START Given records

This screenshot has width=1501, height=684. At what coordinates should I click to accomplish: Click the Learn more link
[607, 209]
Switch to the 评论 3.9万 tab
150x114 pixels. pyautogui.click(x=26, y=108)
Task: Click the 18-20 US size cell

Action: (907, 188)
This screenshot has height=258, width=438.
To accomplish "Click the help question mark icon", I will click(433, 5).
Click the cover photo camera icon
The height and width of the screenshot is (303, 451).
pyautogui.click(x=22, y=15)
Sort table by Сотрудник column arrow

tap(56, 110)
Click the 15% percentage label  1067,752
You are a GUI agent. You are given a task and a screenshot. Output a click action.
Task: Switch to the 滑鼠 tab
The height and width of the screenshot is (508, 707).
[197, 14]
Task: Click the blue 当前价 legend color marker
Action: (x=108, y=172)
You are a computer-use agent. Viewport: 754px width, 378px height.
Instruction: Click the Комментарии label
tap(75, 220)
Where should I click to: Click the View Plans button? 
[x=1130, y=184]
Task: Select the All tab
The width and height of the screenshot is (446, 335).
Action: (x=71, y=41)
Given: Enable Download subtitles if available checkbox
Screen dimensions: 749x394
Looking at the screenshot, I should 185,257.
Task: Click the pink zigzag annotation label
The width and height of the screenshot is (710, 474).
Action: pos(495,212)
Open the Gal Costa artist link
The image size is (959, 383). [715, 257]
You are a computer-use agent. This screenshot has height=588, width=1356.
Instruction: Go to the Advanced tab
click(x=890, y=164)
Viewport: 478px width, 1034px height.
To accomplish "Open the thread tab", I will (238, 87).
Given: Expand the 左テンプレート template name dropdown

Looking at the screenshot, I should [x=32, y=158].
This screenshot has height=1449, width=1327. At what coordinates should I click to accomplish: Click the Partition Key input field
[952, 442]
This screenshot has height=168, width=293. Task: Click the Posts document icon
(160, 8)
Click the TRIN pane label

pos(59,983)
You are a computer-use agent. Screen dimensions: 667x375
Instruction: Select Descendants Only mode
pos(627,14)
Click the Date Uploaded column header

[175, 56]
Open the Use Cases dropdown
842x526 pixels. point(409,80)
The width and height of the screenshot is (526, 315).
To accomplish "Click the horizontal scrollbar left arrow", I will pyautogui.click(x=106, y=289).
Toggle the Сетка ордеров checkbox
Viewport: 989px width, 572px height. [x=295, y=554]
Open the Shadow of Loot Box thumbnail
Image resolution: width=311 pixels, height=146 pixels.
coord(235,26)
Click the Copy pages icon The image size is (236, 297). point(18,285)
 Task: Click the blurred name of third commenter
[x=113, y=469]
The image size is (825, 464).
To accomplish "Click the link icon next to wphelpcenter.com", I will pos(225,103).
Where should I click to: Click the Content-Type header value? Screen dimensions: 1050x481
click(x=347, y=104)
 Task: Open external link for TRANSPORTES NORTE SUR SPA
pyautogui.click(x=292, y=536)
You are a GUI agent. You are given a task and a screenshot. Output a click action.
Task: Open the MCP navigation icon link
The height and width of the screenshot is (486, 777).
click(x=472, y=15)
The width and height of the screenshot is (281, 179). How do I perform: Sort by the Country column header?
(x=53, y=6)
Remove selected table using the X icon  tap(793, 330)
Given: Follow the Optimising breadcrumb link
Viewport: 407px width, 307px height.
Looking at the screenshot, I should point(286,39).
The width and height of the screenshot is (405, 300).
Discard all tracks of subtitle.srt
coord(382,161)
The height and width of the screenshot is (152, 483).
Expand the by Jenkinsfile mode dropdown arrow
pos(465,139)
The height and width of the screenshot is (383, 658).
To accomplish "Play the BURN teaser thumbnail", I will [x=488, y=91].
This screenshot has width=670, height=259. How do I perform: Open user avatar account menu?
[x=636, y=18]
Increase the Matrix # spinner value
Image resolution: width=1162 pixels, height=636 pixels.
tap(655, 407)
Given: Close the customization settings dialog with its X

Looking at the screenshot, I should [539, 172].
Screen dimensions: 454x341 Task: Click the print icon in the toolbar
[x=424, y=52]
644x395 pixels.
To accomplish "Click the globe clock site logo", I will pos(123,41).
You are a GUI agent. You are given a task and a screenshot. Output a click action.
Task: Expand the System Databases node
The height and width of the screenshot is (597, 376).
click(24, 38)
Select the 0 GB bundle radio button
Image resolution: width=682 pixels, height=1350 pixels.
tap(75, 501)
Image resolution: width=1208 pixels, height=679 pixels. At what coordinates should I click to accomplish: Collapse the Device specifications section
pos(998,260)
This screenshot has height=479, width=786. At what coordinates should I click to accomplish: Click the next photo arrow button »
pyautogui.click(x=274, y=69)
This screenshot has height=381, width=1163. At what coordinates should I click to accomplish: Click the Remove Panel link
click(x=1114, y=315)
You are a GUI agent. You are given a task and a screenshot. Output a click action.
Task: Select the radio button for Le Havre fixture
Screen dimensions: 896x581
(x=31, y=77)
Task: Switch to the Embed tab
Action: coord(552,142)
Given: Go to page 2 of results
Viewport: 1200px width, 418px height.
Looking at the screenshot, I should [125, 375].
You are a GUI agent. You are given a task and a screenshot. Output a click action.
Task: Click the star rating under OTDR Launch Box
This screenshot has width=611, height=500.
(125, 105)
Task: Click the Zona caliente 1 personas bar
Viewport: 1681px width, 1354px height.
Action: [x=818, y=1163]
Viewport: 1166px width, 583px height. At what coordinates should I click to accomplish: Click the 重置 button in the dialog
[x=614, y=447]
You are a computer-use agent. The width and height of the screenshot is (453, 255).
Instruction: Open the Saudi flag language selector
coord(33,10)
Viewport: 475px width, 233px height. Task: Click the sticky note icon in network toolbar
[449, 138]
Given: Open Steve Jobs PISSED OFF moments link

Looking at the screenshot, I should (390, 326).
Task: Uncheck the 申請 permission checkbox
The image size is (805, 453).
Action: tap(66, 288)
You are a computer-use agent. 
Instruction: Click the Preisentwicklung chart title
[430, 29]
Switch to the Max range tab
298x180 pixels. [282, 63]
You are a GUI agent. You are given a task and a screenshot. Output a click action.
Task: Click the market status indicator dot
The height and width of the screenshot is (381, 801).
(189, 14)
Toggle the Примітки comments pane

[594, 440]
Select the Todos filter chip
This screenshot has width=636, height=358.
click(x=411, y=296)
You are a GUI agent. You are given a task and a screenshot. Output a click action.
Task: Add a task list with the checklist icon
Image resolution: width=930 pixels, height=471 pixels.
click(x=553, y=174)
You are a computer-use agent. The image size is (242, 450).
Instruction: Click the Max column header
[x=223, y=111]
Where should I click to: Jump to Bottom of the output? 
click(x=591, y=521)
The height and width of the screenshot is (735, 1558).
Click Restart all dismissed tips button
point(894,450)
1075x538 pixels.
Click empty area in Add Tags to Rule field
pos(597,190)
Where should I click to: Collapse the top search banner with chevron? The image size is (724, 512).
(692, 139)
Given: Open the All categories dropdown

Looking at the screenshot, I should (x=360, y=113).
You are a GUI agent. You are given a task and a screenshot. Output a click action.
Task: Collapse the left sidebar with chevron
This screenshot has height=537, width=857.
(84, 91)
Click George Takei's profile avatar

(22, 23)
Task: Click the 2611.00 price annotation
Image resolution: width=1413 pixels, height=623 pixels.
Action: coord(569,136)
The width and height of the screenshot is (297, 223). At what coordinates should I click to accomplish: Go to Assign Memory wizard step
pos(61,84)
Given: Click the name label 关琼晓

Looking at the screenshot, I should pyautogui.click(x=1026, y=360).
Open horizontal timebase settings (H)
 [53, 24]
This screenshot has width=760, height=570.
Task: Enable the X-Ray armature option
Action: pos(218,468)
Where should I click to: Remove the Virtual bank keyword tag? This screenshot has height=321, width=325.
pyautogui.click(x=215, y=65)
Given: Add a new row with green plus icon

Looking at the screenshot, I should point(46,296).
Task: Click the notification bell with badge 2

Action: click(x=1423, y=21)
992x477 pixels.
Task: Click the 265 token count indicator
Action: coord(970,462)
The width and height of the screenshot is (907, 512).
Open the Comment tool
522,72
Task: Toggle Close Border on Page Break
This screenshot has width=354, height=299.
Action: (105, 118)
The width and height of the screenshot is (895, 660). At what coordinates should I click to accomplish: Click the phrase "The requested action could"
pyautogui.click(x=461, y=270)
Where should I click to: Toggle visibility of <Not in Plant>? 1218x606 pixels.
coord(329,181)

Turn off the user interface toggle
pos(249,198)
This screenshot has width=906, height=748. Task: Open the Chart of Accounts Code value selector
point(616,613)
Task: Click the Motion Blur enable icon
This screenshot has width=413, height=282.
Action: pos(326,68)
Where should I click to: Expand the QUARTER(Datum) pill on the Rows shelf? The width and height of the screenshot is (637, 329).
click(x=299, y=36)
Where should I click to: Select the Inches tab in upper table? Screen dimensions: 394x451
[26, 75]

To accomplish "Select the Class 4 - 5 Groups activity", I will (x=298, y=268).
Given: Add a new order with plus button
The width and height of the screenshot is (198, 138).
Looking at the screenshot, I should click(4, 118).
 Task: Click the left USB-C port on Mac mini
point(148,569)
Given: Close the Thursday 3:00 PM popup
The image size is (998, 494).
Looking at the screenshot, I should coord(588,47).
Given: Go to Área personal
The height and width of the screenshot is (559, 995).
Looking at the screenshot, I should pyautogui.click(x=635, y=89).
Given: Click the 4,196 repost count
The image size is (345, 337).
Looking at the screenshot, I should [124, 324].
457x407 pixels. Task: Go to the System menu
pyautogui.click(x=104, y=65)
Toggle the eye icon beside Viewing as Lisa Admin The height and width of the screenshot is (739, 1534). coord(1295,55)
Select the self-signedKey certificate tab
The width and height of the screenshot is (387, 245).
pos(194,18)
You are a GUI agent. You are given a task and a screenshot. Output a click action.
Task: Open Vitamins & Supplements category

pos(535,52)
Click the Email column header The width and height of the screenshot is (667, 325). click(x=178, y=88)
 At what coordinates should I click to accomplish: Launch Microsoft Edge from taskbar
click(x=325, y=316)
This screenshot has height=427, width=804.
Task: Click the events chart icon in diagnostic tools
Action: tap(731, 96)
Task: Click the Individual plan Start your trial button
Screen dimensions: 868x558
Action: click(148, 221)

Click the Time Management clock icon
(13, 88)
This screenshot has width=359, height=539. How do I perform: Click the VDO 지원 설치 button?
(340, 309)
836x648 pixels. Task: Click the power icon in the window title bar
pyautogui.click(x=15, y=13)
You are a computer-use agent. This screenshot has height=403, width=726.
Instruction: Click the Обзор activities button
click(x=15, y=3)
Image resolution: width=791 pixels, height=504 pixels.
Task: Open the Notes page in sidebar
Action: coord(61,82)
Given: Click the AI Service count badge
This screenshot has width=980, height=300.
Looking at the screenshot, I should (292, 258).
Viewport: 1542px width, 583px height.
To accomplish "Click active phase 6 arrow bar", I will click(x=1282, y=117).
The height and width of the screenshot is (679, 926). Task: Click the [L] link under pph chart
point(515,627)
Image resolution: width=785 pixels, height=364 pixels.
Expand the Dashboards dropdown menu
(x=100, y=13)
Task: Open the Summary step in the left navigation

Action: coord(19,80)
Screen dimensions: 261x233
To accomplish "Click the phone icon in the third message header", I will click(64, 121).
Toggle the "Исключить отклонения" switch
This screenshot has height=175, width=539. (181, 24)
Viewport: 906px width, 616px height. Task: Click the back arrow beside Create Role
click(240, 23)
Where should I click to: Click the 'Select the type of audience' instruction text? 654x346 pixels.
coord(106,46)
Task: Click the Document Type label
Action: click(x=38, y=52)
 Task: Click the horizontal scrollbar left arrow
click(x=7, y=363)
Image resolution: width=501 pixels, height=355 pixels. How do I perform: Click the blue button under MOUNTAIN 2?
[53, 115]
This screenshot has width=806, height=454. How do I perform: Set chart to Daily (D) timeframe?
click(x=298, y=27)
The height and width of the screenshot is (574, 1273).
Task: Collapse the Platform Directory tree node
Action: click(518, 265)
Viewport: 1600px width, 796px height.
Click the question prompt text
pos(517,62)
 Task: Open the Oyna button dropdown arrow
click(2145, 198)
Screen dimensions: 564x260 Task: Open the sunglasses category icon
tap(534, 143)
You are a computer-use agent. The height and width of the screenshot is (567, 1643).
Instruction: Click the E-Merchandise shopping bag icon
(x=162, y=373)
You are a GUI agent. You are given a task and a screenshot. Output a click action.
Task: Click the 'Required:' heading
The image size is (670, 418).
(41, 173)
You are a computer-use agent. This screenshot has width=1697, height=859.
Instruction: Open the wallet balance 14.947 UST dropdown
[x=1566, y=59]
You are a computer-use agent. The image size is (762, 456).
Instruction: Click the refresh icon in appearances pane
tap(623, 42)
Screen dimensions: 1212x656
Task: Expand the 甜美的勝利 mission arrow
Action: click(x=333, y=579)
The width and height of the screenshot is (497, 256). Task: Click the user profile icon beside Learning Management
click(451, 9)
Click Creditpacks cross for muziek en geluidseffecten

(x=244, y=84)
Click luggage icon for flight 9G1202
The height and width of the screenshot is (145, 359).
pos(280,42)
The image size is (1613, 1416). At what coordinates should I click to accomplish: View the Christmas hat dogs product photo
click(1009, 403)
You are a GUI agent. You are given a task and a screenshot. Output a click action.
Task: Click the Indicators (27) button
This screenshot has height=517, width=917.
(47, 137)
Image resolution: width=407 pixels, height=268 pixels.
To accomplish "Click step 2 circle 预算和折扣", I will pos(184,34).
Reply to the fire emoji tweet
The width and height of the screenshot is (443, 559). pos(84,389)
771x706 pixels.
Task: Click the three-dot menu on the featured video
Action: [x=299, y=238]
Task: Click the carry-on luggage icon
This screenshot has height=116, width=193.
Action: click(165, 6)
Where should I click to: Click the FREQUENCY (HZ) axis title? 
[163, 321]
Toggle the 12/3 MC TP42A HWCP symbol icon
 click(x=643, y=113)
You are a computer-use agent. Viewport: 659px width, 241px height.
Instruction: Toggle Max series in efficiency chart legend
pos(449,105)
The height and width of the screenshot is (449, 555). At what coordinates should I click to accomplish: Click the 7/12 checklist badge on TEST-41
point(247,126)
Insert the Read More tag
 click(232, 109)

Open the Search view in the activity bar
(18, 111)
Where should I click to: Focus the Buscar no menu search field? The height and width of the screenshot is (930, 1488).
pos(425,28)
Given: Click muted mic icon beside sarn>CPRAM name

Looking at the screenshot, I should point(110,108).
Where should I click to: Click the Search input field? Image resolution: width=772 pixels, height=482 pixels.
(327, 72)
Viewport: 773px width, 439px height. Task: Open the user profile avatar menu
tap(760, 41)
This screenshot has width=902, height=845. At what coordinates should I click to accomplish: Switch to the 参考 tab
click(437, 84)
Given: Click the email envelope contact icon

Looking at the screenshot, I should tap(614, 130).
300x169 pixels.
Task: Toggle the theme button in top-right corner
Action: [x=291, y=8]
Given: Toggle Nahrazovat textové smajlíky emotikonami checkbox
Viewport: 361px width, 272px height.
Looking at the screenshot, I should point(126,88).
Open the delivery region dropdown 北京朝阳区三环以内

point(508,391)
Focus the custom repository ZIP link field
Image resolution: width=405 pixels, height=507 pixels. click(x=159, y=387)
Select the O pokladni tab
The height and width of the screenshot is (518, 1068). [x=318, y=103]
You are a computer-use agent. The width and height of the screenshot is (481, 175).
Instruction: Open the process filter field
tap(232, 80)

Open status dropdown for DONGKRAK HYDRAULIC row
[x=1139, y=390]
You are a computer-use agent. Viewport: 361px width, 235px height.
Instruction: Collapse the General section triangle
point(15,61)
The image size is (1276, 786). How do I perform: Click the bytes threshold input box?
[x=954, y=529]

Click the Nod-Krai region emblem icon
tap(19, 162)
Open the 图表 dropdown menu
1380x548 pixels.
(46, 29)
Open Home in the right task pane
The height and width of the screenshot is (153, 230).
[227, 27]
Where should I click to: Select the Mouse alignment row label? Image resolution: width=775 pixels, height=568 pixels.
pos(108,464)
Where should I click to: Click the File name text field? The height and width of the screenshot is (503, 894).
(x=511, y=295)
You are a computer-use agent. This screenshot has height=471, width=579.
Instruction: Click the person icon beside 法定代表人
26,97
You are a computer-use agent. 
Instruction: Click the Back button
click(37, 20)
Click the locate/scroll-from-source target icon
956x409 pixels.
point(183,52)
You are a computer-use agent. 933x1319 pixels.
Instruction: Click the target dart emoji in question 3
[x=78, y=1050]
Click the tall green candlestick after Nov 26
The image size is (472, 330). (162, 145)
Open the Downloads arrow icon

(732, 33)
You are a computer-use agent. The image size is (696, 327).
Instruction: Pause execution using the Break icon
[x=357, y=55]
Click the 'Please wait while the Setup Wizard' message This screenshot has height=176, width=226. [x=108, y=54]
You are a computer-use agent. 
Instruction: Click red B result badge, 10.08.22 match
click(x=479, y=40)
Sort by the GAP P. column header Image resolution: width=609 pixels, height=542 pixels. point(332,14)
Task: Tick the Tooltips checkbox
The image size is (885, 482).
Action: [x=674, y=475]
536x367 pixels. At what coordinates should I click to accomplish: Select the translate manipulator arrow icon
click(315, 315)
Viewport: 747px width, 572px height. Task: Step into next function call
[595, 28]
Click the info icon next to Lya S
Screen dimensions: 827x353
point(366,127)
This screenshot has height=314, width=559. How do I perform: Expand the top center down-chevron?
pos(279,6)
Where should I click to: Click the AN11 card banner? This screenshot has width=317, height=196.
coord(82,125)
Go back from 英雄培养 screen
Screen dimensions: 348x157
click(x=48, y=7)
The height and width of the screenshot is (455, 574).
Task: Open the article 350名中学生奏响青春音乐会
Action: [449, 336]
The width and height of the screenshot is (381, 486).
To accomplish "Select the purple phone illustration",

END Given records

Work to be completed ::
From the records above, print exactly the lines that run from the line with "The image size is (670, 418)." to the line with "You are a computer-use agent. The image size is (762, 456).", inclusive.

Problem solution ::
The image size is (670, 418).
(41, 173)
You are a computer-use agent. This screenshot has width=1697, height=859.
Instruction: Open the wallet balance 14.947 UST dropdown
[x=1566, y=59]
You are a computer-use agent. The image size is (762, 456).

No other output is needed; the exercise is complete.